━━━━━ Data shown

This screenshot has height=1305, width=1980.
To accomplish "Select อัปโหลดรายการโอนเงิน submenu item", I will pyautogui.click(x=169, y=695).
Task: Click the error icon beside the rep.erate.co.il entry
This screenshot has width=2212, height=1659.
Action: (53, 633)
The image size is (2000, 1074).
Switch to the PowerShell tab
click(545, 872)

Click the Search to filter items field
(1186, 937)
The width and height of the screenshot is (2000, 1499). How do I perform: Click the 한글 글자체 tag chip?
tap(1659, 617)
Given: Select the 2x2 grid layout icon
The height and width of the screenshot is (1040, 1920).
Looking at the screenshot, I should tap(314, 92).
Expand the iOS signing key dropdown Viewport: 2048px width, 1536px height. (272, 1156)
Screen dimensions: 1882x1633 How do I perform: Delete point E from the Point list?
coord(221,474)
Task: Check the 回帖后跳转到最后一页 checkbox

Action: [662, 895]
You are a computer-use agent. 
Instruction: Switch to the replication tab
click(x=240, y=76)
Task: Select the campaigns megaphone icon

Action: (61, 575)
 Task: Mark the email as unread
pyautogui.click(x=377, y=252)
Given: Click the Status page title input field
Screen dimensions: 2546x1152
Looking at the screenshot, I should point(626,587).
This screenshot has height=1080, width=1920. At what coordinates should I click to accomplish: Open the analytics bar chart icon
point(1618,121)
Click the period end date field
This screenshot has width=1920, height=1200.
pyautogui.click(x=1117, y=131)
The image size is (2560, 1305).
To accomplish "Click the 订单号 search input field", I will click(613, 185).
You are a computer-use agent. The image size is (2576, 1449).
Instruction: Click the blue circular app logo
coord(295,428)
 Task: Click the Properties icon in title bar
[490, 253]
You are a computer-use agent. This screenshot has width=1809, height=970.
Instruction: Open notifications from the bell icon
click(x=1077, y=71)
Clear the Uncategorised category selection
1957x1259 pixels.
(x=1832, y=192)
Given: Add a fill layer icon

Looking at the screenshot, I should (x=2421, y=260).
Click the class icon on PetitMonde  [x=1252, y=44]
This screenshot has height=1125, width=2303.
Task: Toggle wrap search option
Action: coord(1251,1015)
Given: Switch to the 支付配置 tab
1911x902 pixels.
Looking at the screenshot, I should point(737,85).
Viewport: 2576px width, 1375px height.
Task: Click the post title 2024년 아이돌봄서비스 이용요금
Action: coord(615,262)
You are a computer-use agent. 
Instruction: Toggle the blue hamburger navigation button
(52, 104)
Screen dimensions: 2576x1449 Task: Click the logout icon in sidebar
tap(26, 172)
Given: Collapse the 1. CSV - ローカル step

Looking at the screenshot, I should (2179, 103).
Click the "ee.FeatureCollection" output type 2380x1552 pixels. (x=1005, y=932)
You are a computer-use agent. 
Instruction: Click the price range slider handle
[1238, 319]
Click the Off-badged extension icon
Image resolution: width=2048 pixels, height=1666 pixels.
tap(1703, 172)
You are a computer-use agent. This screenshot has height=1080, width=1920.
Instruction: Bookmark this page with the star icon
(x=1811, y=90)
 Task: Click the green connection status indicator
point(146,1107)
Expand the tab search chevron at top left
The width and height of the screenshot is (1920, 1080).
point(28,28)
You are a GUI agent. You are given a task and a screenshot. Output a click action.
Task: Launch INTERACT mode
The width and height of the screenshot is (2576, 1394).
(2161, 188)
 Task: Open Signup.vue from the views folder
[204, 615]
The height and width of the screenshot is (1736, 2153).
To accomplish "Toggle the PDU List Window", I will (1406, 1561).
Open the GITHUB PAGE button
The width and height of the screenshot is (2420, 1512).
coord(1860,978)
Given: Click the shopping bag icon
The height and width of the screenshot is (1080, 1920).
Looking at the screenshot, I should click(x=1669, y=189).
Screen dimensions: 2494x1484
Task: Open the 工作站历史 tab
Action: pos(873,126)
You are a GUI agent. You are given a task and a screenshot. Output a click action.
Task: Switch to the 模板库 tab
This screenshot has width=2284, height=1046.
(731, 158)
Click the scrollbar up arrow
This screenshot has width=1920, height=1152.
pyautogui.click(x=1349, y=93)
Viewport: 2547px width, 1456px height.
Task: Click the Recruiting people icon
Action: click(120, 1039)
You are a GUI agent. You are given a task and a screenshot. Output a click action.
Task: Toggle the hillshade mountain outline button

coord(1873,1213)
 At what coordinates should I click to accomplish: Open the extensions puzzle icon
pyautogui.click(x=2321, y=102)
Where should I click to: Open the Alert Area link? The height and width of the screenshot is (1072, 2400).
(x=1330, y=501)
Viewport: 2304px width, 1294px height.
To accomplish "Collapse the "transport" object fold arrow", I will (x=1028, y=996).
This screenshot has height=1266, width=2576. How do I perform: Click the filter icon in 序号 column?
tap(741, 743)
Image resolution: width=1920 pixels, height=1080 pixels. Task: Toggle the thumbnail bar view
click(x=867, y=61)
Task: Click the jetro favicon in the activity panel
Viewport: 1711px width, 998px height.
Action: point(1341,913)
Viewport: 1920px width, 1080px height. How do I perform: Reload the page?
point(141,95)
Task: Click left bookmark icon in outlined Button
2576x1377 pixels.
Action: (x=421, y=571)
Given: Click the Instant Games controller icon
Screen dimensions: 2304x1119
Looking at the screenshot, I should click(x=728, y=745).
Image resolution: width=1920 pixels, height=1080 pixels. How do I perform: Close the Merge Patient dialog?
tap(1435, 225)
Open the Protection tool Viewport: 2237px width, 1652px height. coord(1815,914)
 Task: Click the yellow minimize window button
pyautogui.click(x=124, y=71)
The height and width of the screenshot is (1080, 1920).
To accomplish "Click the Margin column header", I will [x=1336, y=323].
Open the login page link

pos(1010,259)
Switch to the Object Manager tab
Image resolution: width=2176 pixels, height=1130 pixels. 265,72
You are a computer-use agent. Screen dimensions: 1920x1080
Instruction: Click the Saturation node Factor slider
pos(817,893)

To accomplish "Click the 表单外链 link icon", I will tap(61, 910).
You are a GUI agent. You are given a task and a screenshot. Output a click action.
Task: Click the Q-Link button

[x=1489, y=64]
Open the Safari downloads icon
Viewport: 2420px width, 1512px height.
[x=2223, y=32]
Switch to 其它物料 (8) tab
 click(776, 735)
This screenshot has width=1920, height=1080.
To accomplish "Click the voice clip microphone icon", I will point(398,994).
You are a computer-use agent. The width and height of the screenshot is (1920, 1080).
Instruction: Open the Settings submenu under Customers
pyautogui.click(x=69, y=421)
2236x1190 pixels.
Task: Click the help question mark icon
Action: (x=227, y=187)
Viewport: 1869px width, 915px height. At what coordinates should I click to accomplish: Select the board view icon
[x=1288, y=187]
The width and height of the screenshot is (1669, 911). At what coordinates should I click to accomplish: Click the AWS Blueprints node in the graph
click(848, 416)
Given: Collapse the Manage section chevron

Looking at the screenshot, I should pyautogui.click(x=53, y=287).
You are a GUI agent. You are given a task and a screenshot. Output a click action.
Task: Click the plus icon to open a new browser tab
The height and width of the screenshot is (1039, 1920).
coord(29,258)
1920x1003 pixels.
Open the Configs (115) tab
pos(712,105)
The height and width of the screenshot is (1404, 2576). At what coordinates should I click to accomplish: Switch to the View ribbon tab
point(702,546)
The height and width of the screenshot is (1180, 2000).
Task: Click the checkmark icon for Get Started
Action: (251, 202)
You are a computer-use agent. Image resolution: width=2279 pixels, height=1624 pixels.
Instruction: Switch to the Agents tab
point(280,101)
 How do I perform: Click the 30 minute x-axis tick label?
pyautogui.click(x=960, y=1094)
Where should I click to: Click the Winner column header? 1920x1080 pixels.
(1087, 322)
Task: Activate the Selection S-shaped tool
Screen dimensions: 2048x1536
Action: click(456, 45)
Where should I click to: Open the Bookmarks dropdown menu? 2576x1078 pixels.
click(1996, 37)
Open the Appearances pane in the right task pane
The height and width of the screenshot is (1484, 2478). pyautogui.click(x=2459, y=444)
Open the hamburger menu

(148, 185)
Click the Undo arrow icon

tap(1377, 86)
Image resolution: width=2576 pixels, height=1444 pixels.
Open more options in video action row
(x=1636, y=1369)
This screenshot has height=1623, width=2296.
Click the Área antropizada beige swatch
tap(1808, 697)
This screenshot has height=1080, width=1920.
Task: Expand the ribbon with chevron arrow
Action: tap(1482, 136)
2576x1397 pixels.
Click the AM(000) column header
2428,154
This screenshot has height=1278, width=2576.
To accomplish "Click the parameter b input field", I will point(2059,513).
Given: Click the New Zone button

━━━━━━━━━━

Look above for the line holding "The width and height of the screenshot is (2576, 1394)." and the line holding "The height and width of the screenshot is (1736, 2153).", then output exactly those two lines and every line between them, nothing more.

[Written response]:
The width and height of the screenshot is (2576, 1394).
(2161, 188)
 Task: Open Signup.vue from the views folder
[204, 615]
The height and width of the screenshot is (1736, 2153).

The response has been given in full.